I’m going to kick this article off by giving you examples of two kinds of people: these are generalizations of course, but the idea here is for you to get a clear picture in your head of these people and see how that makes you feel. Who knows—maybe you’ll see yourself in one of these examples, as self-reflection often comes in unexpected places, and realize that there are a few things you could work on. Then again, let’s not get too lofty.
Heather storms into your office (or cubicle or what have you), and says “Please tell me you’re ready for the meeting this afternoon. I hope you are, because I haven’t had time to get any of the work done. I’ve been so slammed with this extra project that Jack gave me, you know Jack right, the head of marketing? Well, he gave me this project to work on and I just haven’t had time to prepare for this meeting, so you’d better be on the ball because we don’t want to look stupid do we? Anyways, it’s not like you’ve been busy have you, I mean, what do you make thirty two a year…?”

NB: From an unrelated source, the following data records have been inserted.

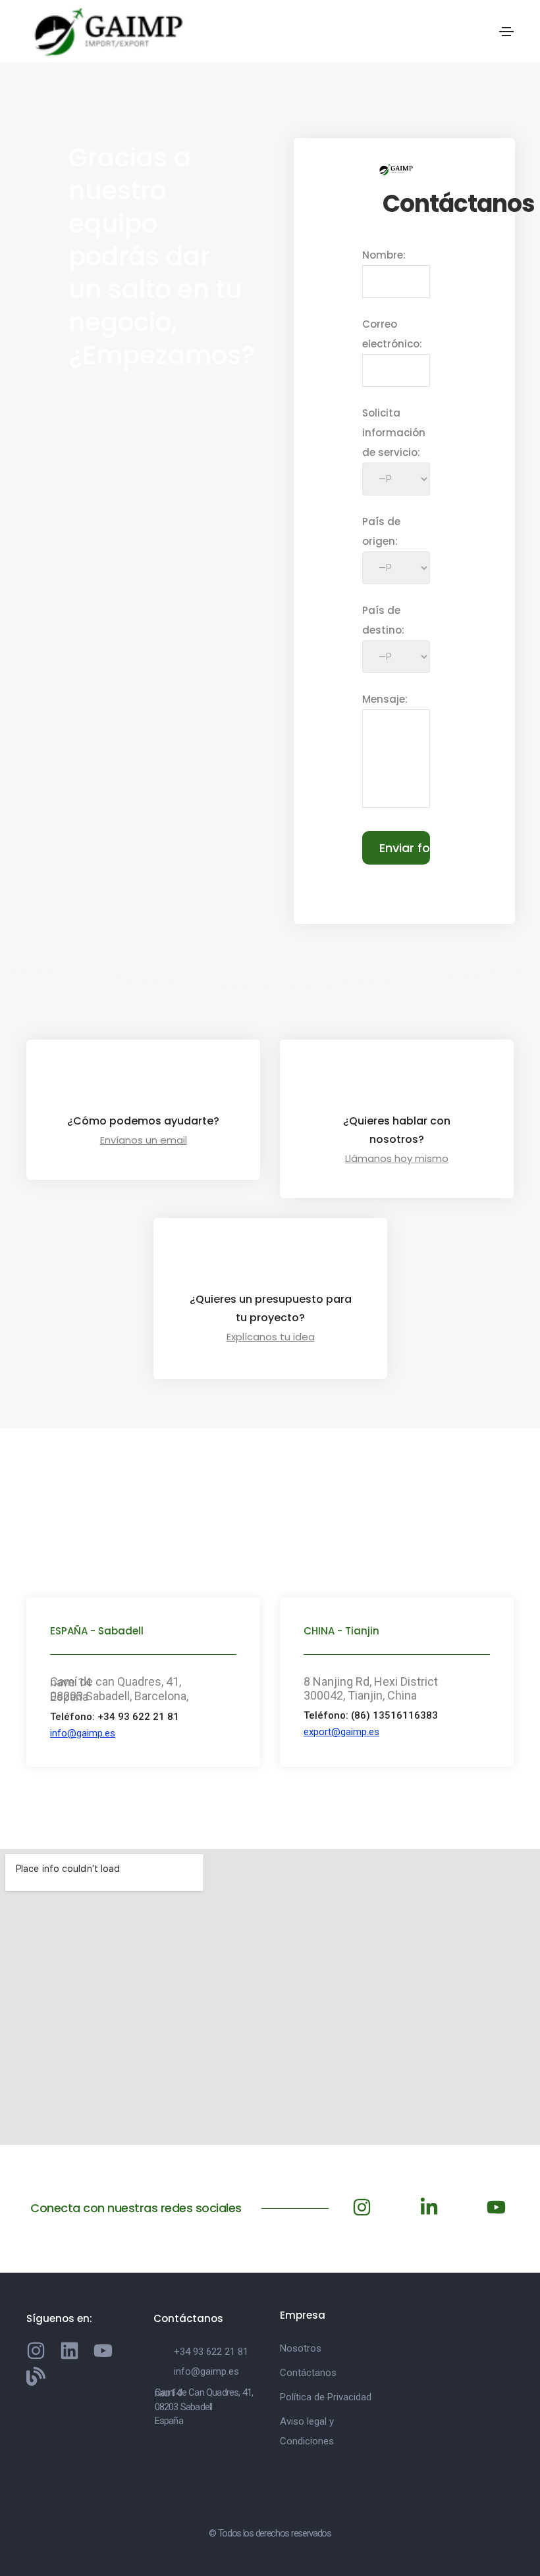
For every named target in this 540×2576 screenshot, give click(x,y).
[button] (82, 1733)
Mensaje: (385, 699)
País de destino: (383, 620)
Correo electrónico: (392, 334)
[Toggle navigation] (506, 31)
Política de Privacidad (325, 2397)
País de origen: (381, 531)
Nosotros (300, 2348)
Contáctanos (308, 2373)
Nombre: (384, 255)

As you can imagine, it goes on for a bit longer, and you don’t manage to get maybe one or two words in, if you’re lucky. Heather, in this example, is far too aggressive. She barges in and starts yapping without any regard to what you may have been working on or what you may have been doing. Not only that, she is completely unprepared for a meeting and expects you to carry her. To add icing to the aggressive/annoying/obnoxious cake that she has brought into your office, she says that the reason that she isn’t prepared is because she was given this extra project and, in a way, is implying that she is special for having been chosen to do it.
Basically everything about this approach to communicating in the workplace is wrong.

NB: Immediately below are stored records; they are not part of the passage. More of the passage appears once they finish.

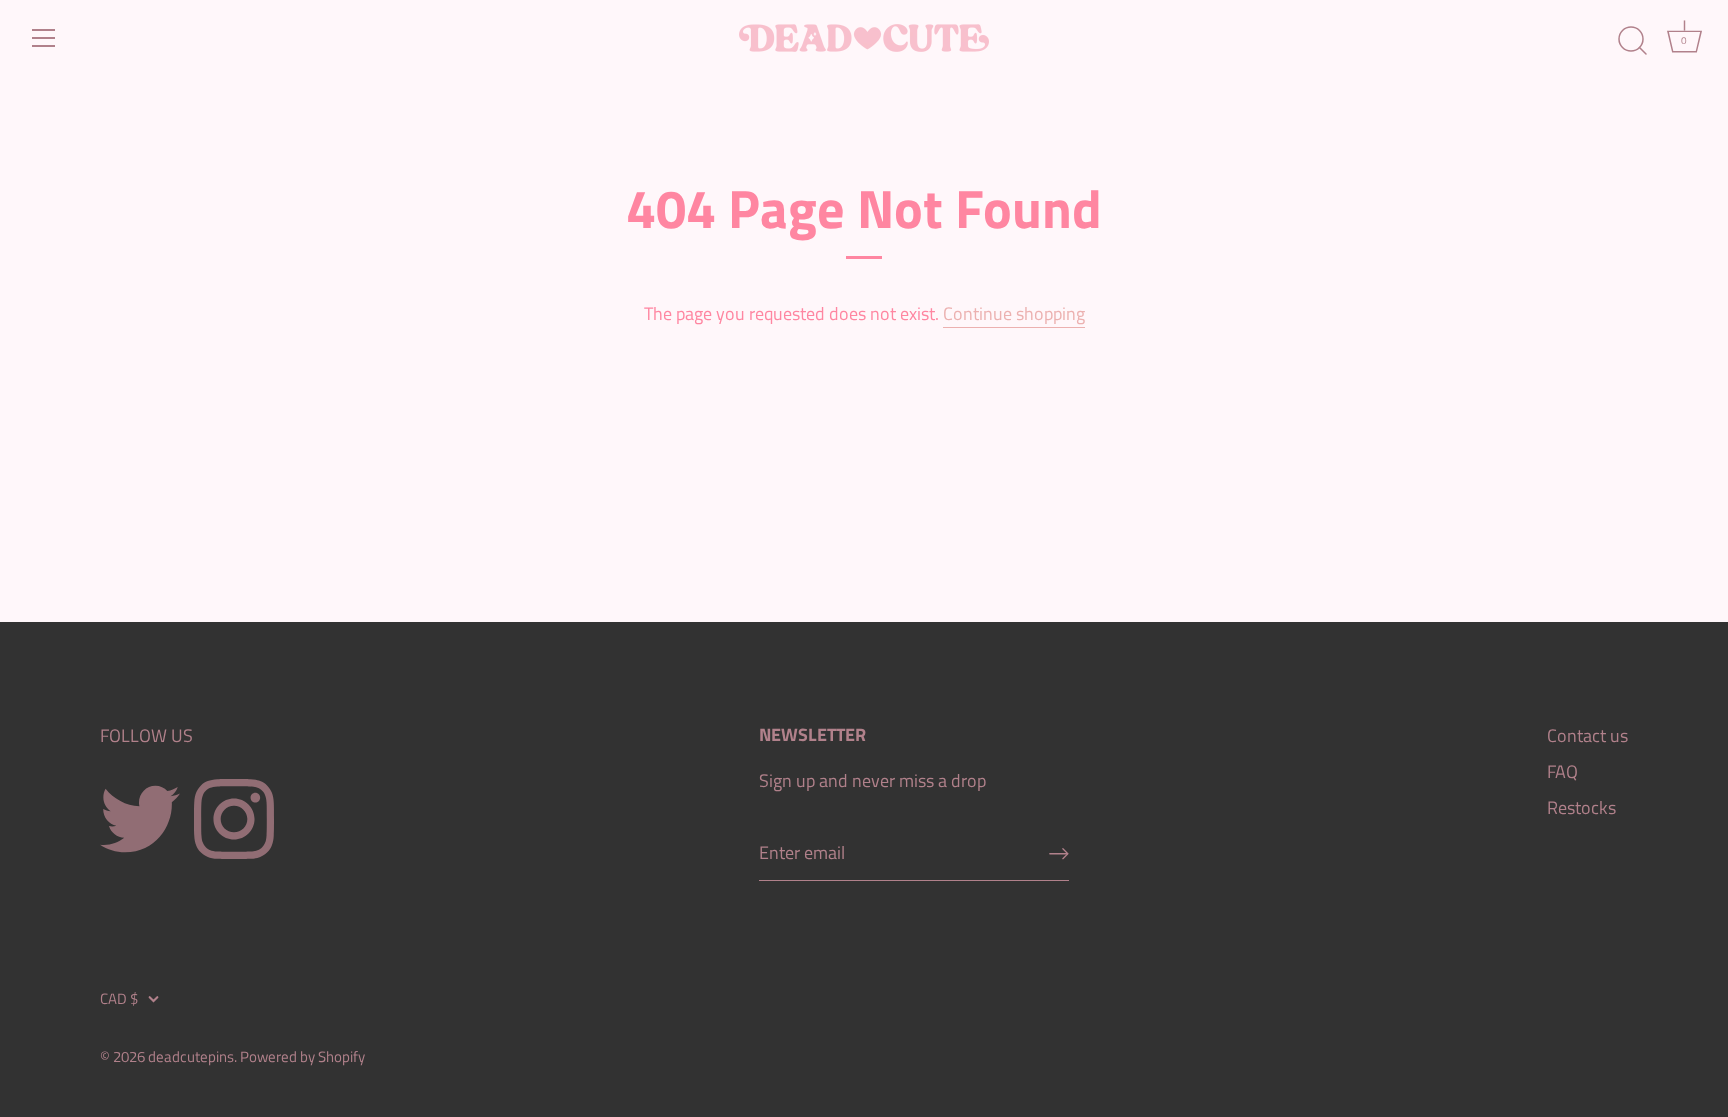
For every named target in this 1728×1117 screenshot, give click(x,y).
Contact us (1587, 735)
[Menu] (44, 38)
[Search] (1632, 41)
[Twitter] (140, 817)
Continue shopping (1014, 313)
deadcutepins (191, 1056)
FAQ (1562, 771)
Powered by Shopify (302, 1056)
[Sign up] (1059, 853)
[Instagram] (234, 817)
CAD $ (119, 998)
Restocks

You’re at the machine in the copy room, making sure there are enough flyers advertising the softball team to go around (keep in mind that these are just examples and it doesn’t matter whether there is a softball team, or if you work in a real office, at all). Gary walks in and stands behind you. He hasn’t announced himself yet, or tapped you on the shoulder, but you know he’s there. You also know that he’s the shy sort and likely won’t announce himself, so you turn around. “Heya, Gary” you say. “Oh. Hey, you” he responds. “So. I know that we have the end of quarter analysis coming up and that we’re all going to be busy, but, I don’t know, do you think that you could hurry up with that spreadsheet? I mean, you don’t have to. I guess. I could do it. It’s only, you know, I have this vacation coming up and, well, I did kind of want to take it before the next quarter. I guess I don’t have to, go on vacation I mean, it’s just that…”
This isn’t as bad as Heather, for sure, but nearly. Gary, in this case, is much too passive. In fact, he’s well beyond passive and bordering on milquetoast. For those of you who don’t know what a milquetoast is, it’s the perfect way to describe people like Gary: wishy-washy pushovers who don’t seem to be able to stand up for themselves, but also can’t help but play the victim.
Again, the examples were drastic, but the point was to get the type across. When dealing with office relationships you can’t come off as too aggressive (it never pays to be on everyone’s “people to kill” list), and passive doesn’t work either because you’ll never get the respect that you deserve.
There is a fragile balance in the workplace where communication is concerned, especially at modern shared workspaces where you may not be speaking to someone in the same company.